# **** Mmmmmmm ****



## catcapper (Feb 11, 2010)

With all the young folks run'in in and out (again) today, I figure I best stay home today and guard these--- besides---- its 3 below zero right now.

Good thing I'm the main taste tester around this outfit.lol.


----------



## hassell (Feb 9, 2010)

Now that made the old stomach growl a little.


----------



## glenway (Mar 27, 2011)

Dang, Cat. If it ain't Rodney, it's you with stuff only meant to make the rest of us jealous. Can't you at least send a few smells in the breeze?

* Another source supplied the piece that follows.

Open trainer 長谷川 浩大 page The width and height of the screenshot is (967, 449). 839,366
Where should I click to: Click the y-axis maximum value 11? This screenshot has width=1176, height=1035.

Reminds me of my wife's grandfather, Edwin. I was sitting at the kitchen table with him on a visit to the hills of West Virginia many moons ago. "Mom", his wife, made a chocolate pie and was setting it on the counter, when the ol' rascal piped up, "Bring that over and I'll see if I like it." That pie vanished quicker than a dollar in Washington.

I mean gone!


----------



## youngdon (Mar 10, 2010)

She puts up with you AND bakes pies ? You should be holding on tight to her Cat !


----------



## catcapper (Feb 11, 2010)

Ha--- your just as bad Glenn. You keep post'in pictures of those good eat'in Whitetails. All us western guys have to eat is those ruff taste'in Mule deer.

awprint:


----------



## catcapper (Feb 11, 2010)

She keeps try'in to fatten me up Don--- I just don't know what to do---Burppp.lol.

awprint:


----------



## youngdon (Mar 10, 2010)

Somethin' tells me that is the only smell he's gonna put on the breeze Glen. At least you should hope that's all.


----------



## sneakygroundbuzzard (Nov 1, 2012)

oooooooo my them looks mighty tasty

im a pumpkin pie junkie,so is my oldest boy

when my wife makes one it doesnt last long enough to get a pic like that of it


----------



## Ruger (Jan 22, 2011)

That makes my mouth water.


----------



## azpredatorhunter (Jul 24, 2012)

Looks great...


----------



## jimmy shutt (Jun 2, 2013)

nothing like home made, looking good Cat


----------



## dwtrees (Mar 5, 2012)

Some great looking pies you have or by now I should probably say had. lol

My grandson made me a apple pie for Christmas, that didn't last long. I am eating the last piece right now cause you made me hungry again.


----------



## catcapper (Feb 11, 2010)

Up dated report: Pumpkin is gone--- I'm range'in in on the cherry as we speak.LOL.

awprint:


----------



## hassell (Feb 9, 2010)

This update is better than the fur report !!


----------



## 220swift (Mar 2, 2011)

catcapper said:


> She keeps try'in to fatten me up Don--- I just don't know what to do---Burppp.lol.
> 
> awprint:


call if you need some help..................


----------